PROVIDED TEXT:
* * * * * * * * *

I wholeheartedly agree.
 
To a point.
 
The concept of identity on its own is not the problem. 
 
Identity can and should be a compass. It can keep you from being pulled around by every opinion, every trend, every person who speaks bullshit fluently with confidence. It can keep you aligned and walking the right path, your energy focused and flowing only where it should.
 
But the moment you catch yourself thinking "I cannot be wrong," you’ve traded reality for certainty. Certainty is an alluring siren’s song, almost impossible to resist. It makes hard situations feel simple. It gives you clean lines and a script.
 
Then you spring into action.
 
Your attention narrows, you "focus." 
 
You listen for attacks against your “truth." The urge arrives fast and absolute: correct them, defend yourself, restore the story. When counterpoints or alternative perspectives are introduced, they don’t land like information, they land like threats. So you deflect, double-down, retreat further inward.
 
From your point of view, you are fighting for what is right. You are protecting something precious
 
But a healthy identity doesn’t need to win. A rigid identity does.
 
When we’re scared, we can’t tolerate complexity. We’re not looking for a villain, but sometimes we accidentally create one because we're convinced the truth must be simple in order to be safe.

* * * * * * * * *

SUPPLIED MATERIAL:
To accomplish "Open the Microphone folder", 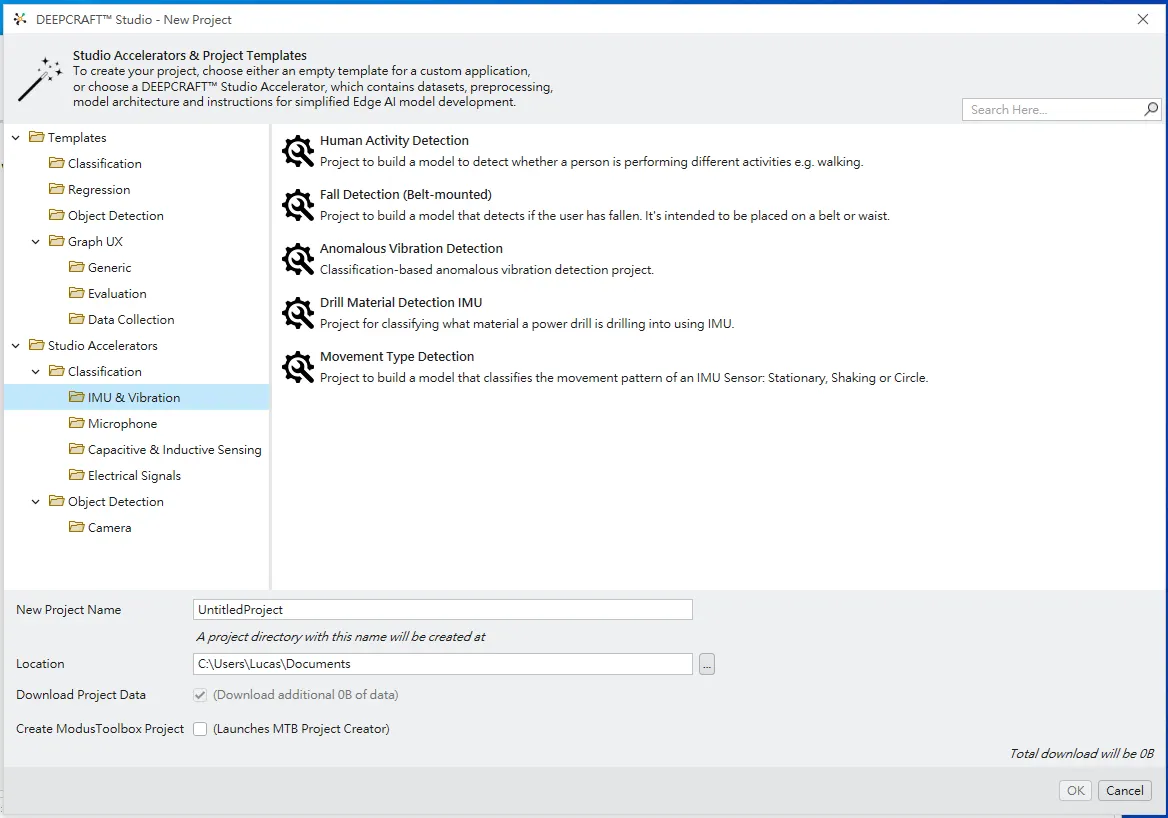I will [x=122, y=424].
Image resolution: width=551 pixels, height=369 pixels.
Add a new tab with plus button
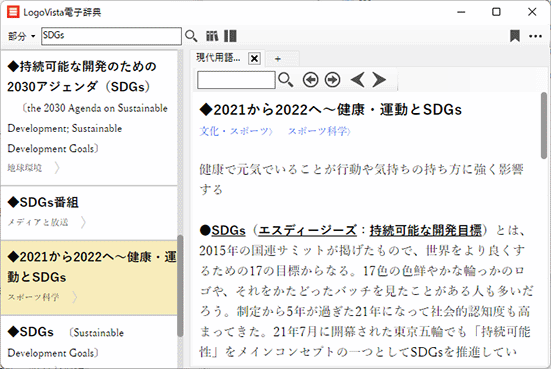click(278, 59)
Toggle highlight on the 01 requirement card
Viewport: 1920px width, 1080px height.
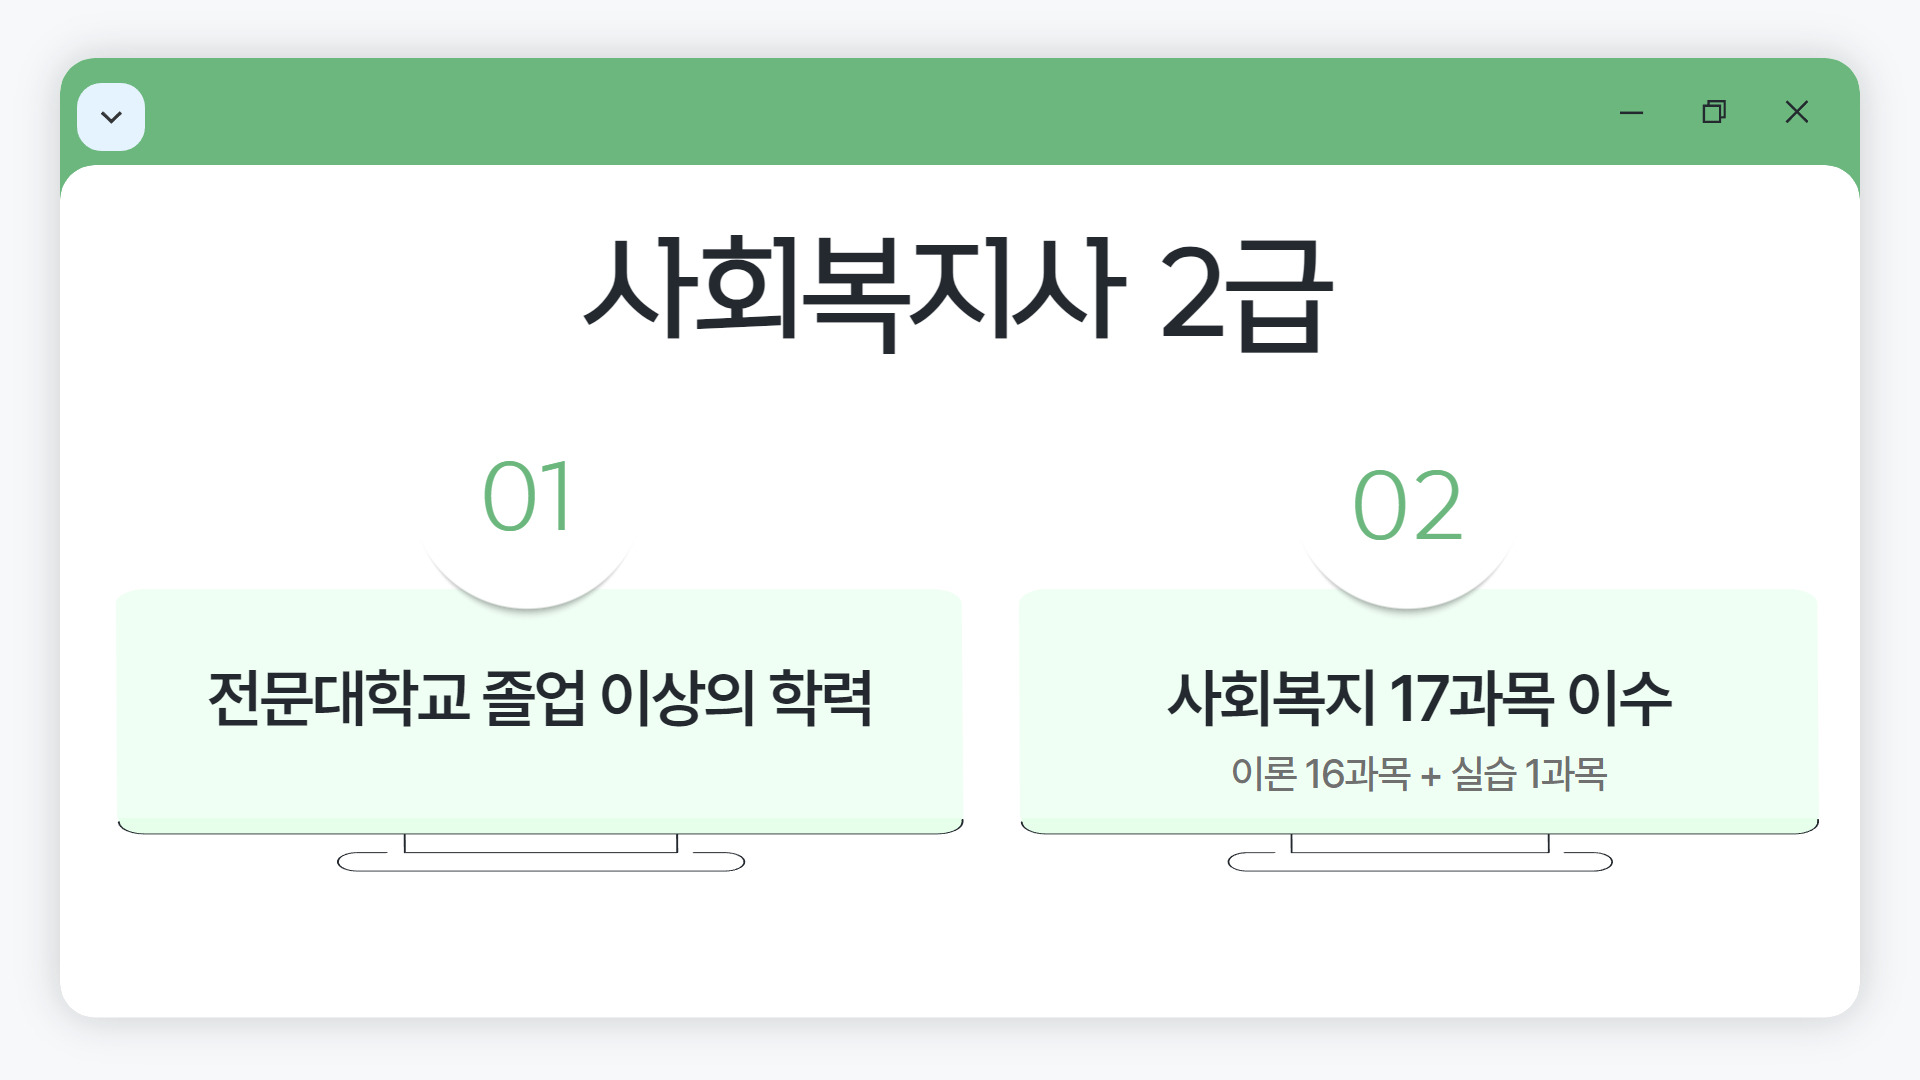click(x=540, y=710)
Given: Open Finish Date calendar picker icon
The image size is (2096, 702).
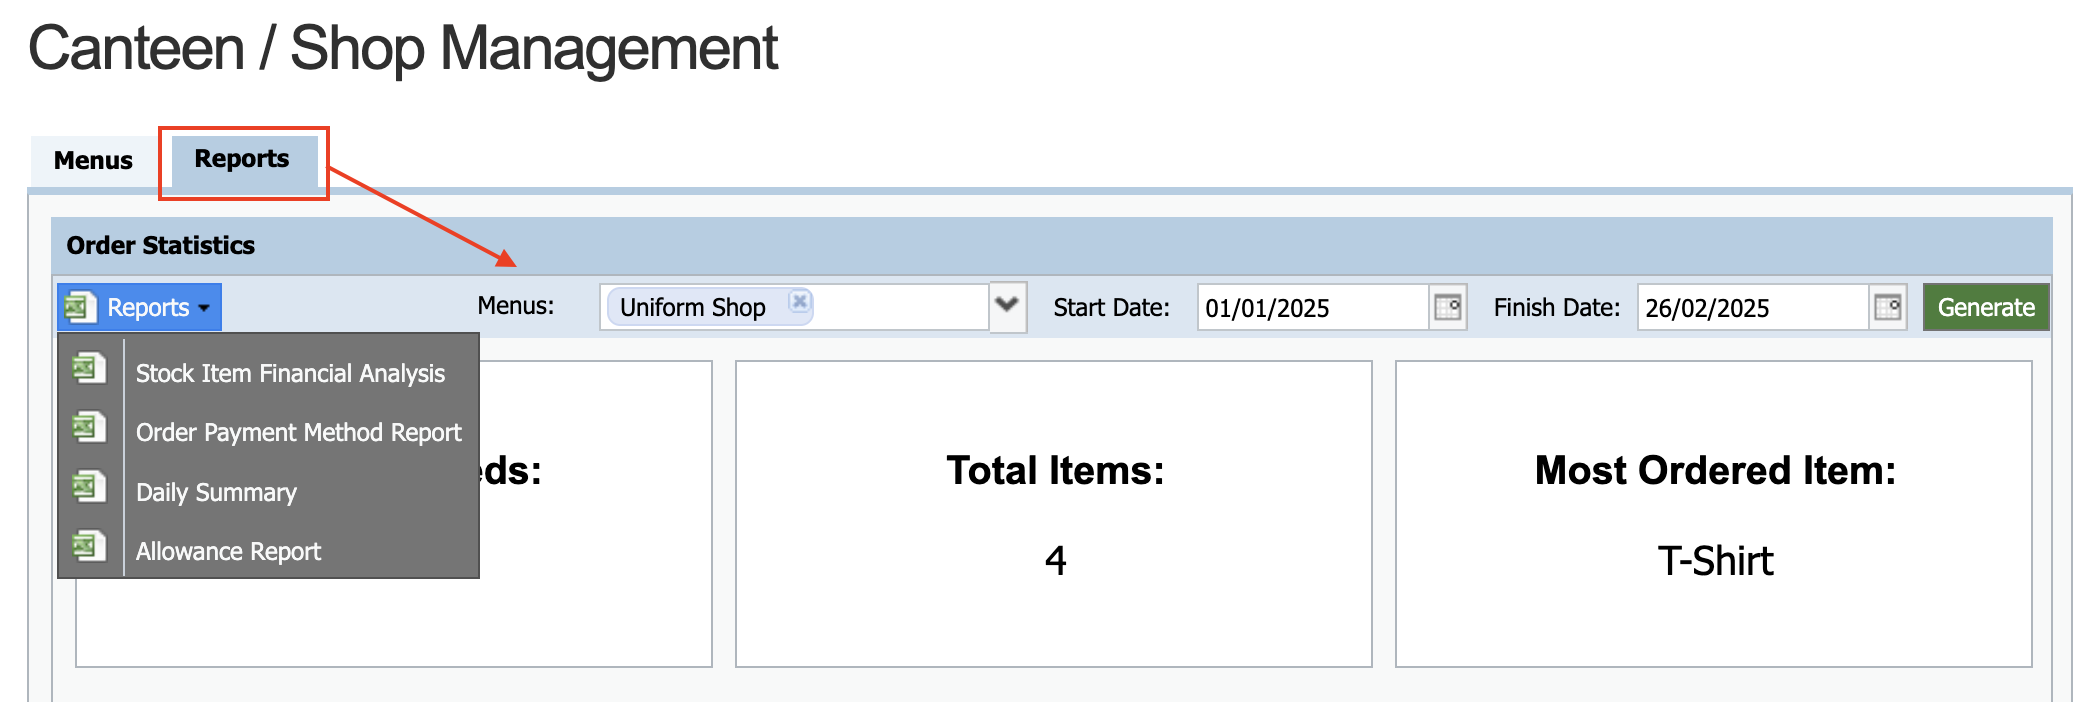Looking at the screenshot, I should [1888, 307].
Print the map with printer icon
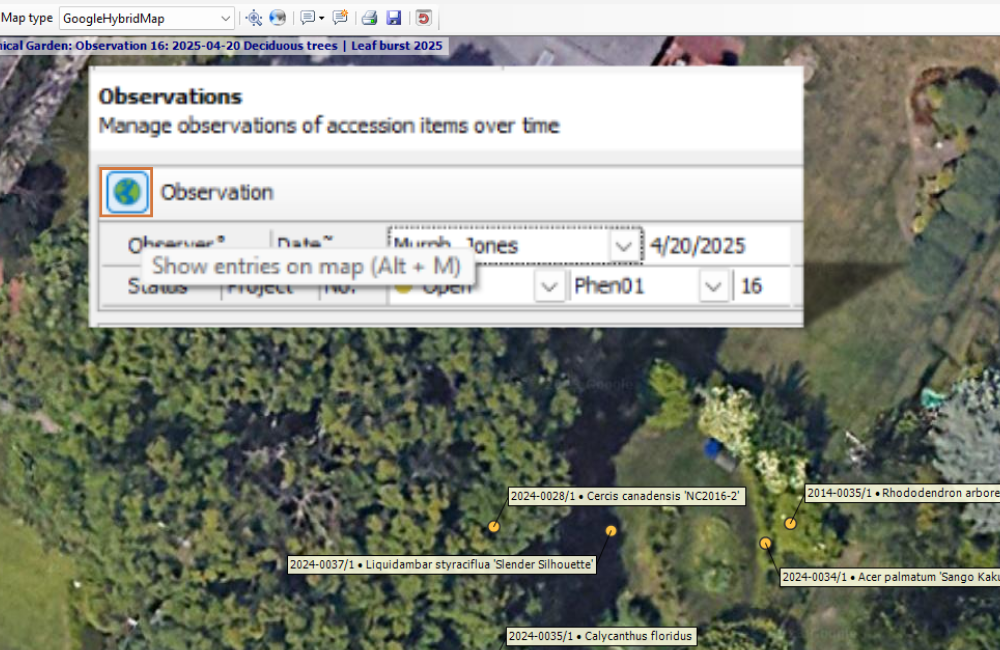Image resolution: width=1000 pixels, height=650 pixels. pos(369,18)
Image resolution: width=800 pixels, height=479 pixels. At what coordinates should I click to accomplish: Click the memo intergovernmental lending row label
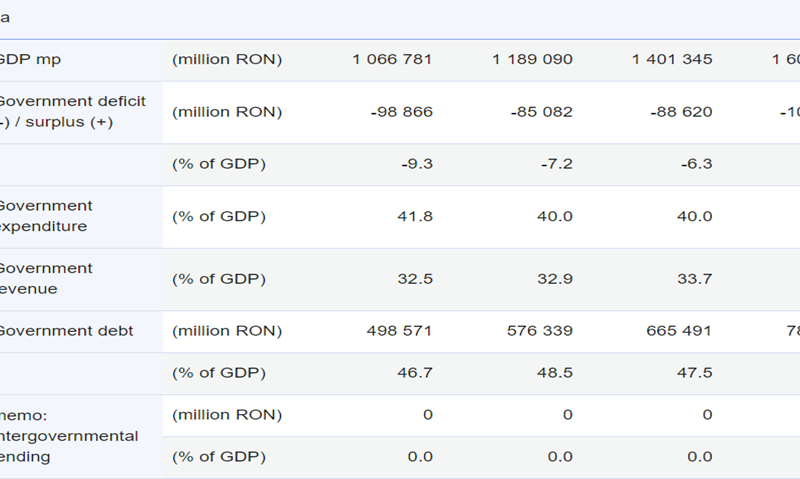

* * * * * * * * *

GIVEN PROBLEM: Keep writing the essay on identity and certainty, starting right after its last sentence.

ANSWER FOR THIS EXERCISE:
And when complexity becomes our easy villain, we get a cheap kind of clarity: someone to blame, a reason we don’t have to look deeper, and a clean narrative that keeps our own choices feeling justified.
 
The moment you stop asking honest questions, including uncomfortable ones, is the moment you are choosing blindness.
 
What am I missing? What would actually change my mind? What evidence would I accept if it showed up? What am I refusing to look at because it would force a hard choice?
 
Asking these questions doesn’t always feel good, because we then have to admit to ourselves that there are times we aren’t chasing truth, we’re chasing the path of least resistance. The quickest road to relief and coherence we can tolerate.
 
Coherence is comforting, but it’s also not the same thing as truth. Sometimes the truth requires us to be temporarily incoherent. To sit in the mess, hold two seemingly contradictory ideas at once, and admit that maybe your story needs revision.
 
Again, I am not trying to get you to live without beliefs, conviction, values, or identity. Those are valuable, necessary tools. Be a good person. Don't kick puppies. Tell the truth, even when it hurts. Love thy neighbor. Choose kindness. Don't tip 10% at a sit-down restaurant. You know the drill.
 
My only goal is to help you see that you can retain those things, while also possessing enough flexibility around them so reality can get through.
 
Is there friction in this process?
 
Yes.
 
But the mother of all invention, innovation, art, revolution, meaningful reform, ecstasy, and even great love is of friction.
 
Of letting something new in and allowing it to change us.
 
The other payoff of reality is freedom. Reality reduces drag by releasing you from the endless cycle of wasting energy defending stories that no longer make sense. It ends the low-grade anxiety of trying to keep the world, other people, and your own history arranged in a way that won’t challenge you.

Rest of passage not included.